Sunday, 31 October 2010

Hallowe'en

credit: rhinestonearmadillo.typepad.com
Hallowe'en (or Hallow-e'en or Halloween, pronounced /ˌhæl əʊˈiːn/ in General British) is literally taken from All Hallow Eve(n). The word even is a poetic and dialectal but otherwise fairly old-fashioned word for evening. The apostrophe in the spelling Halloe'en indicates the omission of a letter - here <v>. There aren't many words in English, by the way, which signal the omission of a letter (or two) by an apostrophe. I won't go into apostrophes - just a few examples may suffice: Jack-o'-lantern, sou'wester, fo'c'sle, ha'penny, 'cause, isn't, O'Leary etc.

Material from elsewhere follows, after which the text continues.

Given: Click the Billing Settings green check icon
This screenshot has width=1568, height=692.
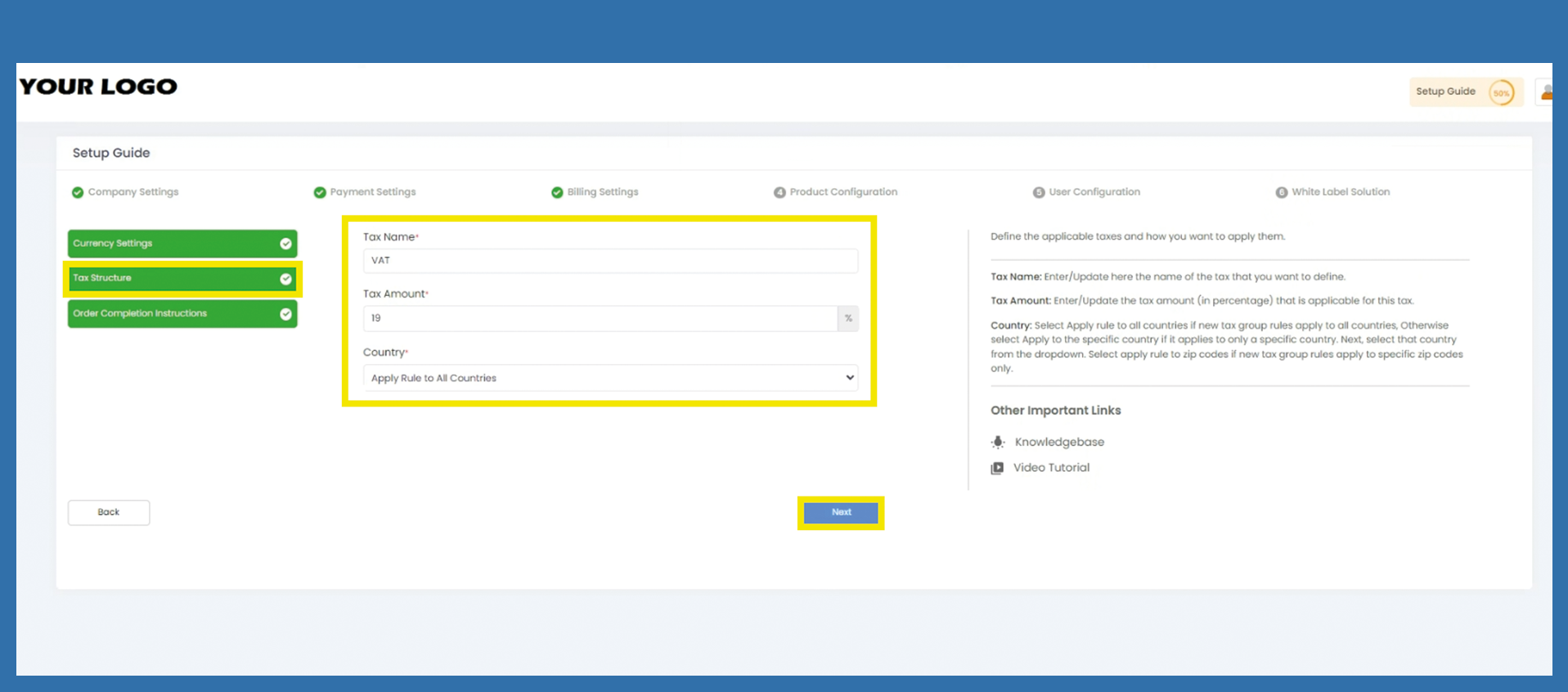Looking at the screenshot, I should (557, 192).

Hallow is derived from Old English (= OE) hāliȝ meaning 'holy'. One of its inflected forms is hālȝa. This developed into halȝa (shortening before Cs). The <ȝ> was pronounced [ɣ] before back vowels in OE times; in unstressed syllables this sound became an u-like vowel, and later on probably due to the preceding [l] a diphthong containing an [u] as its second element - written <ow> - came into existence. According to OED the word hallow was little used after 1500 (see date chart):
Hallowe'en seems to have Celtic origins according to Nicholas Rogers (2002), Halloween, OUP . In the medieval Irish calendar the festival of Samhain (pronounced /saʊn, ˈsɑːwɪn, ˈsaʊən/) was celebrated to mark stock-taking, the yearly harvest, to greet the imminent winter etc. Rogers continues: 
It was also a period of supernatural intensity, when the forces of darkness and decay were said to be abroad, spilling out from the sidh, the ancient mounds or barrows of the countryside. To ward off these spirits, the Irish built huge, symbolically regenerative bonfires and invoked the help of the gods through animal and perhaps even human sacrifice. (12)
So it was basically a non-Christian, heathenish festival. And what is it today? Ask me not!

2 comments:

  1. Kraut,
    have a look at my blog. Your post today ties in well with what I dealt with yesterday!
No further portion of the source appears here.